HPC Cluster Outage

Posted on Monday, February 28, 2011 at 4:54 pm

URC Cluster Users:

We have finally scheduled the much needed cooling upgrade for our server room in the Bioinformatics building.  This upgrade will allow us to turn on the remaining portion of the new NIH-funded cluster, Cobra, return the Hadoop cluster to operation, and finish the implementation of a new GPGPU cluster, Python.

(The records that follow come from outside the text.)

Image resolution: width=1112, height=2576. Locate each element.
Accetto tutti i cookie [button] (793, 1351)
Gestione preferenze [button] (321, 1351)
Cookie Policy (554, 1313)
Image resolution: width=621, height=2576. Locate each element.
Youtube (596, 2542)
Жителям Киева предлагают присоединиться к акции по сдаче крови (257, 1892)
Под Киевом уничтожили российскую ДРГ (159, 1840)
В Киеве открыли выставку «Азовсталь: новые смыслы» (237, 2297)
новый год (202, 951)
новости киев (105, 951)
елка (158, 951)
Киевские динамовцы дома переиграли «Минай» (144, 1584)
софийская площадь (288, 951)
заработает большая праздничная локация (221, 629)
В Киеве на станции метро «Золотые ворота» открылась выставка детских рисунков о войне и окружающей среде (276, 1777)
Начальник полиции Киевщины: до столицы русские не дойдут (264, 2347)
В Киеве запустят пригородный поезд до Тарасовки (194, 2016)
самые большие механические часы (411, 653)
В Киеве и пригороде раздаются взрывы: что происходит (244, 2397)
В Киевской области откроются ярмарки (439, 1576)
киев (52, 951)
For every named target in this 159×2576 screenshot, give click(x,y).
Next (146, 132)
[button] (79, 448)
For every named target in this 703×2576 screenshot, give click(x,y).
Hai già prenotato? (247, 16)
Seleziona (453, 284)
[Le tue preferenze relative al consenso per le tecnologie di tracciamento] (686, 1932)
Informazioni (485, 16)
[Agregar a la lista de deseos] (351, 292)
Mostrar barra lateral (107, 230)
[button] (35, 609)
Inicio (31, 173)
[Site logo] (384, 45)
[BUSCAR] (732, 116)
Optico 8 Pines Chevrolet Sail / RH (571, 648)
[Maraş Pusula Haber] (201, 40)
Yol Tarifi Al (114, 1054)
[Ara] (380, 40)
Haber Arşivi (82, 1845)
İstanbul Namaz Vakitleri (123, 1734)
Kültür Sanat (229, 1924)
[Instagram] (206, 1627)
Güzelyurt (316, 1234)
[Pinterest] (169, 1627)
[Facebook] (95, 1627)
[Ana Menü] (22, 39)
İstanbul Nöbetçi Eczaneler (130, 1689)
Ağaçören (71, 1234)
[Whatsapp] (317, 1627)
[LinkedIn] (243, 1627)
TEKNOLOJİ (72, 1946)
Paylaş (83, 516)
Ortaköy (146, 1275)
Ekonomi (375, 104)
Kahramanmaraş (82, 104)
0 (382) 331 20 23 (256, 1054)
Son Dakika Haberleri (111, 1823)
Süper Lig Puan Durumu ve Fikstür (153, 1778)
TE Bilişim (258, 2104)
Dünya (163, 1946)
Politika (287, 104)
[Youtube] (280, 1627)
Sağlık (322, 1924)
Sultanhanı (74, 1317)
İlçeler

Unfortunately, the installation of this additional cooling will cause some disruption of our operations during the next two weeks while the contractors establish new connections to the building chilled water system.  The current schedule of outages is as follows:

  • Viper will be down beginning at 7am on Monday, March 7th and should return to service by noon on Tuesday, March 8th.
  • Cobra will be down beginning at 7am on Friday, March 4th and should return to service by the end of the day on Wednesday, March 9th.
  • MEES and MEES10 will be unaffected since they are located in the Atkins Building.

Just FYI, the Cobra cluster requires a much longer downtime since it is physically blocking the installation of one of the new InRow coolers.  So we must take it down early to make room for the work to proceed, and we must condense the equipment from 3 computing racks down to 2 before bringing it back up.

All running jobs will be terminated prior to shutdown of each cluster, so please plan your work so that your jobs finish prior to the outage or can be restarted after the equipment is back online.

Finally, the schedule above is based on estimates from the contractors who will perform the work.  There is the possibility that unforeseen problems will be encountered that alter this schedule. In that event, I will send an updated scheduled as early as possible.

We apologize for any inconvenience that this may cause.

Charles Price